_ACTION ITEM_
Your task is to work out how many lines in the data that follows hold "computer" and to state that number alone.

_ENTRIES PROVIDED_
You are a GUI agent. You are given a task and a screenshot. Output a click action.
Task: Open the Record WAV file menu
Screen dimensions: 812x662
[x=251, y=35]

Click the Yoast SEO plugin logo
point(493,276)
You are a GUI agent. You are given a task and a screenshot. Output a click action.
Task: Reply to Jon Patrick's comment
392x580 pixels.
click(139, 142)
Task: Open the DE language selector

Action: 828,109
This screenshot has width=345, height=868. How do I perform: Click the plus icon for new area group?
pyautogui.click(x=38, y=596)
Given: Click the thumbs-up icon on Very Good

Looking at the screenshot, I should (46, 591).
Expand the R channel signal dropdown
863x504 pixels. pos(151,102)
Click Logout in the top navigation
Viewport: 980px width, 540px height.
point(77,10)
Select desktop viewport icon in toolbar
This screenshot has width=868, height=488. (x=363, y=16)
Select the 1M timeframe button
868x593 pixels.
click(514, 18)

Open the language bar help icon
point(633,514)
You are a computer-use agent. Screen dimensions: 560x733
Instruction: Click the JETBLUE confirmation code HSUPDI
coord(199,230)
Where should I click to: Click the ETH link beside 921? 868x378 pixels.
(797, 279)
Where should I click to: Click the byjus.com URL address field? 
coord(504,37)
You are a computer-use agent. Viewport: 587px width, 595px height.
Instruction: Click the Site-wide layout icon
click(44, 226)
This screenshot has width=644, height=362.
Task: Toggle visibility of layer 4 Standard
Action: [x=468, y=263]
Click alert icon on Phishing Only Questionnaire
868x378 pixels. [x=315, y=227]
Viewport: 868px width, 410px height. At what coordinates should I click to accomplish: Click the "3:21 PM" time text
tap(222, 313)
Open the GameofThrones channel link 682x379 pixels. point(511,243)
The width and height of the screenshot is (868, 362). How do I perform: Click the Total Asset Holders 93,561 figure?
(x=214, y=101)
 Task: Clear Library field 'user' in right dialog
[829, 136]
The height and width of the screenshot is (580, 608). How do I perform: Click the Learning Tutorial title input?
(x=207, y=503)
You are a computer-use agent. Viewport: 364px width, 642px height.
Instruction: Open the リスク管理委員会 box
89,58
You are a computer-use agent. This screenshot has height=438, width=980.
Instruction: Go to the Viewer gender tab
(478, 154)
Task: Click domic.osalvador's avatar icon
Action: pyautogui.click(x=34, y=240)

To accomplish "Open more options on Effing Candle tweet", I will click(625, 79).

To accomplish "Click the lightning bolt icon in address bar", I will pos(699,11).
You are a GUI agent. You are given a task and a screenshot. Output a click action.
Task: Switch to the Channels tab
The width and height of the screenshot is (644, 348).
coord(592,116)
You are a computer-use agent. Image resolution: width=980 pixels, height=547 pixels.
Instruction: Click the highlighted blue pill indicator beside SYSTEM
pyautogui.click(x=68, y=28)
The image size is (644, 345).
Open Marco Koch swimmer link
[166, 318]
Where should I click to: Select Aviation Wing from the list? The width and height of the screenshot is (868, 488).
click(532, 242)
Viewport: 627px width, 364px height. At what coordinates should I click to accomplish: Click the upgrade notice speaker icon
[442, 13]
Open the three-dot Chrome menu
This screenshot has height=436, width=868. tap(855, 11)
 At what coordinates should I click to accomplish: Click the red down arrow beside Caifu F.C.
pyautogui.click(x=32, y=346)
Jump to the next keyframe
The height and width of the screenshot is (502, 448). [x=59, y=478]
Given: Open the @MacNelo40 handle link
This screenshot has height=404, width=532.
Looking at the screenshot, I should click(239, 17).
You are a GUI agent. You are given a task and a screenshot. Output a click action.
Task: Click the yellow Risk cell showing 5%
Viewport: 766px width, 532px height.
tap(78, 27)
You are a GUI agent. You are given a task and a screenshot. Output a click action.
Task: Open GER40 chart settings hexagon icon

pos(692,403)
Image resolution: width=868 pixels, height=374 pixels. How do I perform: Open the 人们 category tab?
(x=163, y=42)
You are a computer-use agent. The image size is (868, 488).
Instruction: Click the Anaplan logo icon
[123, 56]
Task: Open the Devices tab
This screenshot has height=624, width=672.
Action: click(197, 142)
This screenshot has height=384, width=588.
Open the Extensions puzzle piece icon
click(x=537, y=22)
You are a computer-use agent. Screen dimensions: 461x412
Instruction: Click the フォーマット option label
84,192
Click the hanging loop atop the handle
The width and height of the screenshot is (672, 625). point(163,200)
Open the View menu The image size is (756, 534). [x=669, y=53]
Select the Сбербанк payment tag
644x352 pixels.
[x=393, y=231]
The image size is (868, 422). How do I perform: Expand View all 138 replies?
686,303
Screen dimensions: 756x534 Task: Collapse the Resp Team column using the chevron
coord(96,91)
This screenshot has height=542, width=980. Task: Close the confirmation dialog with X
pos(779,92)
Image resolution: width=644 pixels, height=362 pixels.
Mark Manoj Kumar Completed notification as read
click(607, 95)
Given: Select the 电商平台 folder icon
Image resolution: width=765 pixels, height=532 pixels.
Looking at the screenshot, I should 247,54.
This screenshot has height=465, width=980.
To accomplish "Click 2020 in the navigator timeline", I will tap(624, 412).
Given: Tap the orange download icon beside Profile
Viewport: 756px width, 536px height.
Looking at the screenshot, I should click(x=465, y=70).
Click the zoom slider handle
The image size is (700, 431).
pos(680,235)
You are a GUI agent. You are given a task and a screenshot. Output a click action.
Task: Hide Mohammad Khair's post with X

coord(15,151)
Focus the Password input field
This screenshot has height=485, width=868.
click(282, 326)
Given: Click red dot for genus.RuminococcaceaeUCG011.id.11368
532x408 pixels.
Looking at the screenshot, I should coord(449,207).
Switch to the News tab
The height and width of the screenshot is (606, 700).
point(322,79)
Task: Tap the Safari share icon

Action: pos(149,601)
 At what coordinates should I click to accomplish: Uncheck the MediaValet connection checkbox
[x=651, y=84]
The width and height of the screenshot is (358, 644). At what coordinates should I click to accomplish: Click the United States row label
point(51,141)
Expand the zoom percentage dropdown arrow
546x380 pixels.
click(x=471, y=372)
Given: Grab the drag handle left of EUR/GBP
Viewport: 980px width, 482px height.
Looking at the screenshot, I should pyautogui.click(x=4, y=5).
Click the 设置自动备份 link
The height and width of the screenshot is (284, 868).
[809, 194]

_WRITTEN SOLUTION_
7